资安政策、组织与目标
为强化资安防护韧性与管理机制,本公司从公司治理角度出发,订立「日月新资讯安全政策」作为最高管理依据,并定期进行资安事故演练、办理员工资安教育训练及倡导,强化全体安全意识,以确保公司重要信息财产之机密性、完整性及可用性,符合相关法规与规范要求,进而获得客户信赖、提升公司竞争优势,并确保营运与重要业务的永续运作。本公司成立「资安管理分组」,主责整体资安风险管理、督导各子公司资安管理运作、协调沟通内外部技术资源与情资,以期提升资安能量,降低资安威胁与风险。并向高阶管理阶层报告资安治理情况。本公司每季检视及决议公司整体资安策略,以及报告与讨论日月新资安工作进度。
资安风险识别与管理
日月新每年进行资安稽核与健诊,如外部稽核、弱点扫描和渗透测试,确定信息系统和网络环境符合安全实施标准,严格执行信息安全政策与客户隐私保护措施,以保护公司商业机密及客户数据不外泄。针对外界突发性资安攻击,资安管理分组会实时召集平台技术交流和应变会议,分析检讨相关因应与防御措施,建构信息同步的完整防护网。

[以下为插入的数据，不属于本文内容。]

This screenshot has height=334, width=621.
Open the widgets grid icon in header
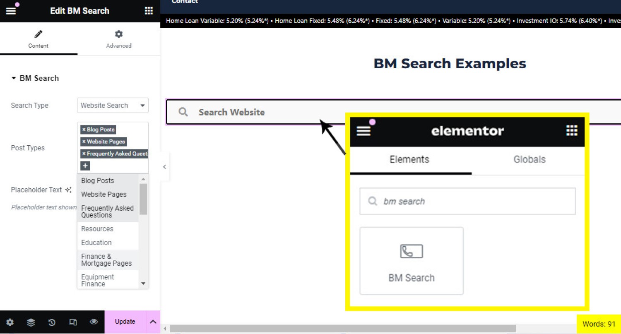point(149,11)
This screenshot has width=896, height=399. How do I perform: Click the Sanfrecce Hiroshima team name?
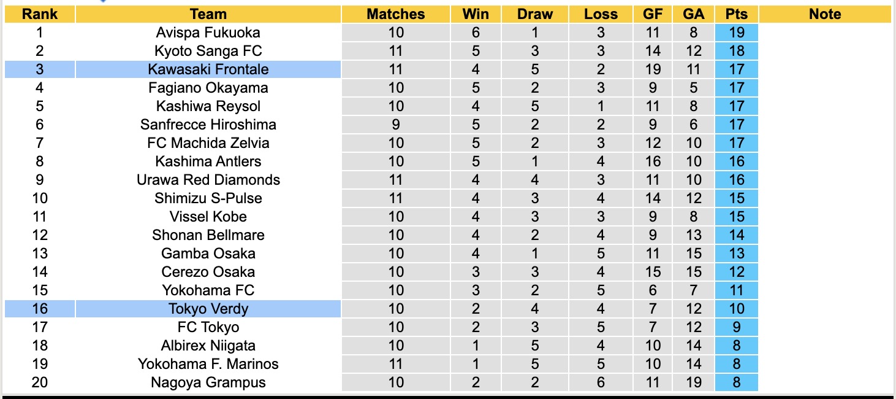point(208,125)
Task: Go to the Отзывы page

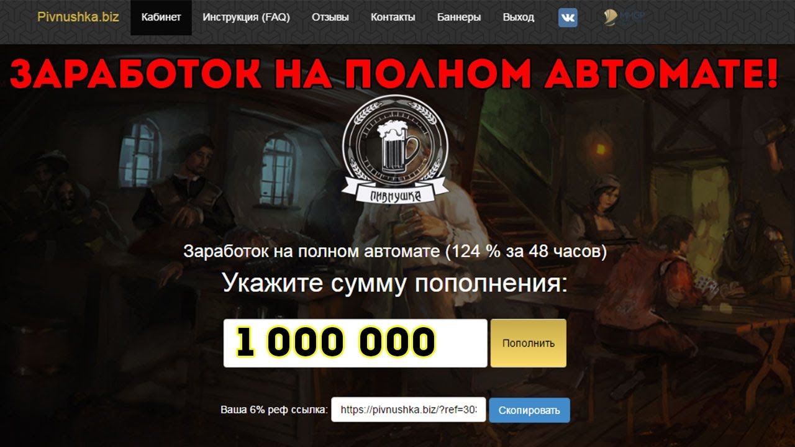Action: point(330,17)
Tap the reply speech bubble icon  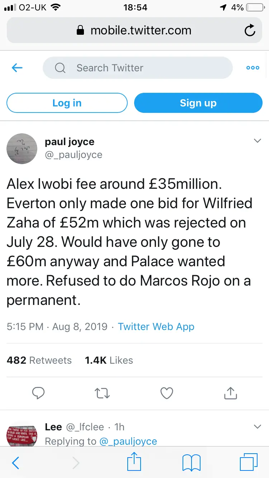point(38,393)
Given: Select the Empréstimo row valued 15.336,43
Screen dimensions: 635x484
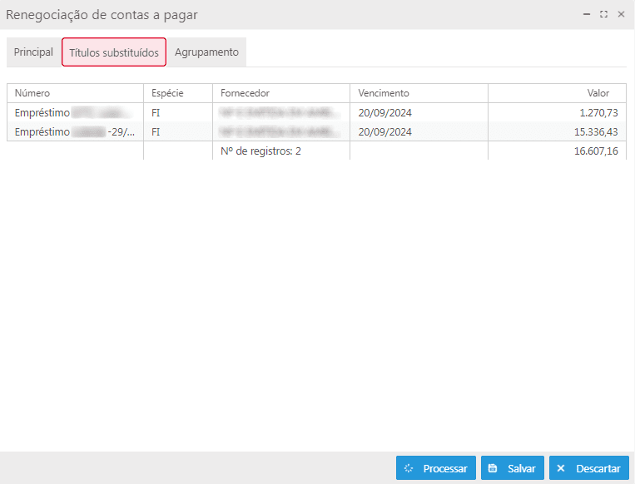Looking at the screenshot, I should point(75,131).
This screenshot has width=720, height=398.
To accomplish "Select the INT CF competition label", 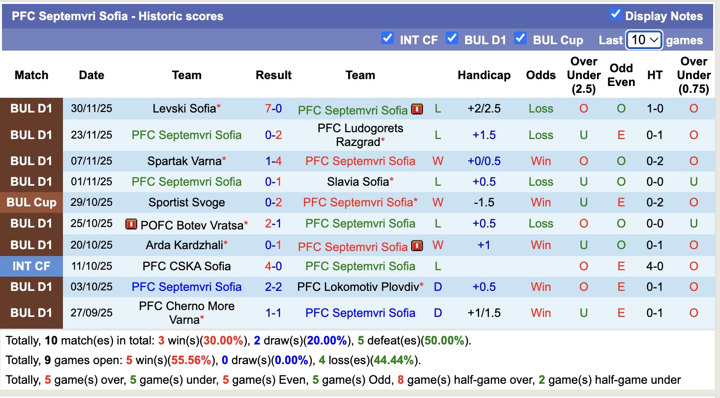I will coord(31,266).

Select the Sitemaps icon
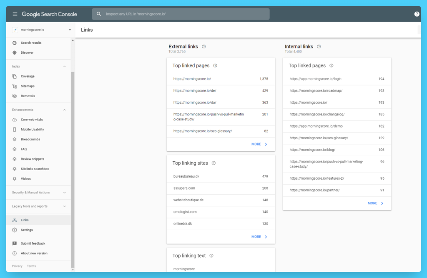15,86
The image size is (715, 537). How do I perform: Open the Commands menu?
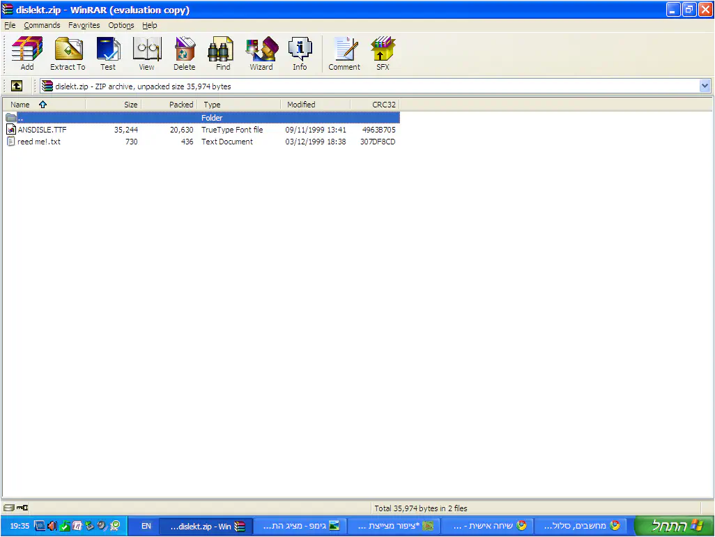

日月新所有员工每年定期接受PIP 信息安全教育训练,包括信息安全政策、信息安全管理架构、信息安全控制措施等,2024 年共完成11,900 人次,亦不定期进行社交工程邮件演练,加强员工对于邮件社交工程攻击的警觉性。
提升数字韧性
日月新于2024年未发生重大资安事故,除制定相关资安事件等级、通报与应变流程,并且执行各类资安事故演练,透过相关管理机制,把握资安事故处理时效、降低风险与减少受害范围,日月新集团资安管理委员会提供资安情资分享与资安事件报两大功能,实时掌握与传递资安情资,并有效率处理资安事件通报,掌握整体风险情势,提升信息安全应变与防护能力,建立横向之资安联防机制。为确保营运与重要业务的永续运作,避免重要信息系统因重大灾难事件而导致服务无法持续的风险,我们每半年进行一次灾难复原演练。